It is very common for a support recipient to request retroactive child support. Since this issue is common and is raised frequently, it is helpful to review the leading case and factors that govern the issue.
In D.(S.P.) v. J.(L.S.), the Provincial Court of British Columbia dealt with the issue of awarding retroactive child support. The Court referred to the Supreme Court of Canada’s decision in S.(D.B.) v. G.(S.R.) when it rendered its decision to award child support retroactively. Given that the Supreme Court of Canada’s decision is fast approaching its 10th anniversary, this is an opportune moment to highlight several important aspects of retroactive child support awards:
- Retroactive awards should be decided on a case-by-case basis.
- Child support is the right of the child and cannot be waived by the recipient parent.
- Each parent’s behavior should be considered in balancing the competing factors for and against retroactive orders.
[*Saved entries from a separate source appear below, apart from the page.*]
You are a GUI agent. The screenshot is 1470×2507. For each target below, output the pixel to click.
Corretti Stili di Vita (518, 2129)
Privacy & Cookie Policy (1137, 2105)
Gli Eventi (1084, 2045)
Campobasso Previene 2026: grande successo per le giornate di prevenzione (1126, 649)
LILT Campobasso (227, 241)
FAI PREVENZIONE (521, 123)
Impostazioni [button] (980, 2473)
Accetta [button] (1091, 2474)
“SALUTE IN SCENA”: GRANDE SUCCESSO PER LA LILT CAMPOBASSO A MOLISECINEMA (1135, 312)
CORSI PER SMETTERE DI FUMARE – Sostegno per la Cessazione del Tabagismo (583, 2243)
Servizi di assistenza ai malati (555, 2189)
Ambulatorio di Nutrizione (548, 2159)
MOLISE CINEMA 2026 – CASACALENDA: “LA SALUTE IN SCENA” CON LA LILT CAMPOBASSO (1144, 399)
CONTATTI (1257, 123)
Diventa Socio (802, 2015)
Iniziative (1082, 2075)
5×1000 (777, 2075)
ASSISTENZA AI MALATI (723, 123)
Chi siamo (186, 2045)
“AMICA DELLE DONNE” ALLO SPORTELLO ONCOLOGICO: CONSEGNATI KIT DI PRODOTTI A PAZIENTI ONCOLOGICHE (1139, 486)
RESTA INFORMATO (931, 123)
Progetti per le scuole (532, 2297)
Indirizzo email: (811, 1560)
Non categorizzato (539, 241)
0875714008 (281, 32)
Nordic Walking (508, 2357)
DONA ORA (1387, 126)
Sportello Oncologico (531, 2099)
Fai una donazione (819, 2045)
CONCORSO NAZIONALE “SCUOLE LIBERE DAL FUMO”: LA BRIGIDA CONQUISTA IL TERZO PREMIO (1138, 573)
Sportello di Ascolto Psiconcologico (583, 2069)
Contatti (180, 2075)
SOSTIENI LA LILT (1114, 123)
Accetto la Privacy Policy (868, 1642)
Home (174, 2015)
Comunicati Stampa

- Delay in making an application for retroactive child support is consideration, but delay does not automatically rule out a retroactive order.
- The present circumstances of the child must be considered in the exercise of the discretion to award retroactive child support.
- If the court orders retroactive child support, the award should be retroactive to the date of effective notice by the recipient parent that child support should be paid or increased, but no more than three years in the past.
- The “effective date” is the date when it was indicated to the payor parent that child support needs to be re-calculated. It does not require a recipient to take legal action.
- Blameworthy conduct will move the presumptive date of retroactivity to the time when circumstances changed materially.
- In fixing the amount of retroactive child support, the Federal Child Support Guidelines should generally be followed.